How Granular Should My Microprocesses Be? By Jan Kettenis
September 25, 2021 Leave a comment
As with all modularization principles, finding the right granularity is not always trivial and the more important. Some of us have seen complete projects fail because of getting this wrong. The Microprocess Architecture is no exception to this rule and in the following I discuss this topic, hoping to guide you in getting it right.
As explained in the article introducing the Microprocess Architecture the rationale for applying it consists of a combination of reducing impact when implementing new features and bug fixes, ease applying them to an already deployed business process, supporting parallel development and few others. Said differently and in one word: agility.
To correct the mistake made in the introducing article of not defining what a microprocess stands for:
A microprocess is a subprocess of a larger business process, where the subprocess spans the execution of one or more activities to reach a business significant state change of the business process, and which can be developed and deployed as a stand-alone component.
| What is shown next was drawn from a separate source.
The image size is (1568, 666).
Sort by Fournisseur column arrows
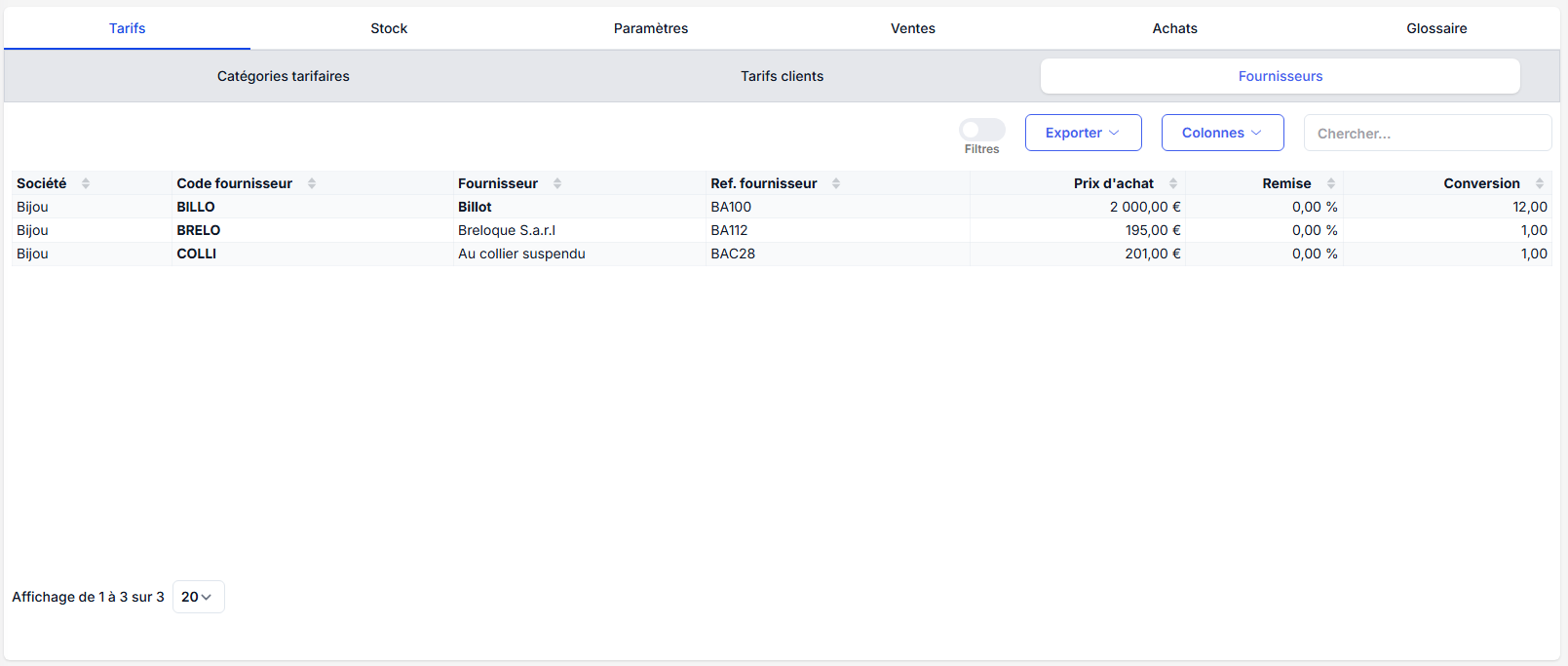click(557, 183)
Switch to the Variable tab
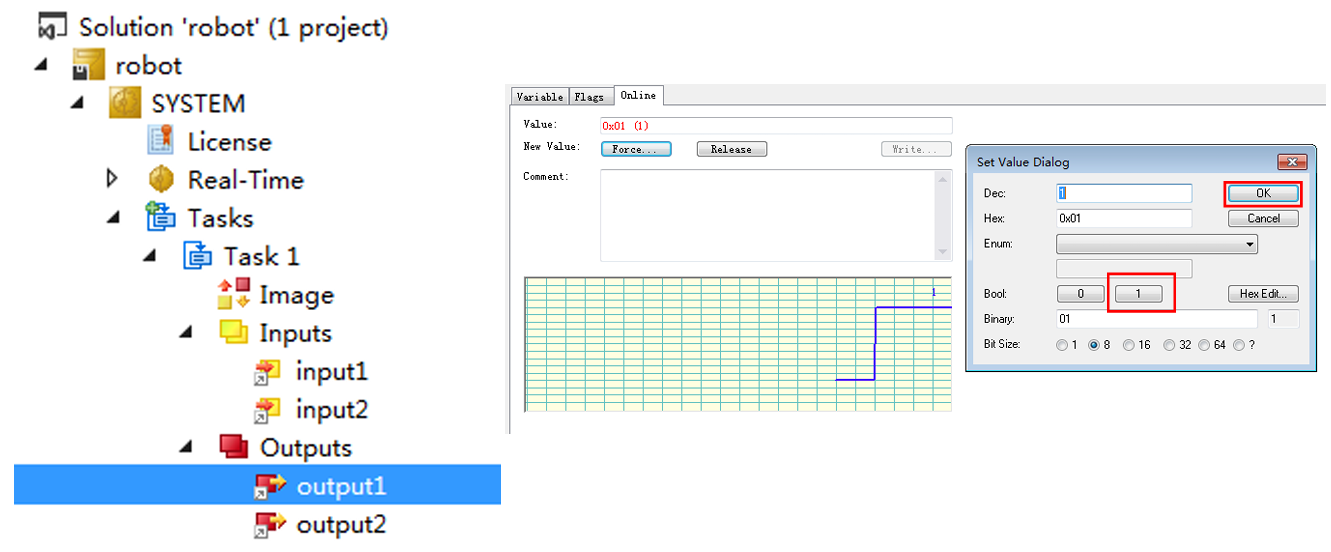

This definition implies that the scope of a microprocess has business visibility. However, as such that does not yet clarify the right granularity. Too course-grained and there is a risk of not delivering on the core value of agility, too fine-grained and you risk issues with performance and scalability.
So, what is the right granularity? First let me try to illustrate by example. I then capture some of the main characteristics that should give you guidance on how to apply it for your use case.
Order handling example
An order handling process of a bank, that starts with a customer submitting an order form and ends with invoking one or more back-end systems to handle the delivery, could consist of the following microprocesses: Read the complete article here.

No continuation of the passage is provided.